WATCH: Abraham Lincoln Is 'My Man,' 'Would Be The Most Incredible Boyfriend'

Stephen Colbert told author and illustrator Maira Kalman last night on his show, "I love this book because unlike a lot of the authors I have on the show, who just jam their book full of words like it's a contest or something, you have so many beautiful illustrations in here!"

Kalman's new book, "And The Pursuit Of Happiness," a spin-off from her illustrated Opinion column in The New York Times, chronicles her yearlong journey across the U.S. to document "this most amazing time -- this time of hope and energy and optimism and the country being sexy," the author said.

"Does the country still seem sexy to you," Colbert asked.

"I'm looking for it," Kalman said. "I think that that's the point of my book: That it's crazy to think [President Obama] should have done something extraordinary in one minute."

Researching the book brought Kalman to unusual and important places, from Thomas Jefferson's bedroom to Fort Campbell Kentucky.
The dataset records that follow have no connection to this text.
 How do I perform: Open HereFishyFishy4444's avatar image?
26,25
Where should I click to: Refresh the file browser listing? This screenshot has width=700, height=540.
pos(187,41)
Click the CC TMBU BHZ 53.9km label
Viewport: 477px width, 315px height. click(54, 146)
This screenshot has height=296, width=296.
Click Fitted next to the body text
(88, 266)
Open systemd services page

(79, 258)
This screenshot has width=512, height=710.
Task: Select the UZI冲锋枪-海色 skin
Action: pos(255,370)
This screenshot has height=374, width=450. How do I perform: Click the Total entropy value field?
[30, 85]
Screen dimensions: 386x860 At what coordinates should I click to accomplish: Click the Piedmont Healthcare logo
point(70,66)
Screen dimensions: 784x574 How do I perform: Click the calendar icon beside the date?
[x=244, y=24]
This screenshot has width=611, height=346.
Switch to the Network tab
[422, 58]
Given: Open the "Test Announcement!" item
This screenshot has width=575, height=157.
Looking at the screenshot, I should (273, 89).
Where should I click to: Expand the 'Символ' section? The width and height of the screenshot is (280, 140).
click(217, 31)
"Obviously, an artist from New York is not going to usually hang out in an army base in Kentucky," Kalman said. "So one of the things I asked The New York Times is to send me to places that I normally wouldn't get a chance to go to like the Pentagon and the Supreme Court."

"Why did you do this book this way?" Colbert asked. "It is the loosest sort of American history -- it's almost like America not by fact, but by feeling."

"I think that's why The New York Times asked me to do this," Kalman began, only to be interrupted by Colbert, who said: "Because they're not interested in fact either?!"

"Clearly," Kalman joked. "The notion is that there's a person -- an artist and a writer -- who is an innocent, in a way, and has an optimistic point-of-view of the country and I don't have an agenda and I don't know what I'm going to do or going to say."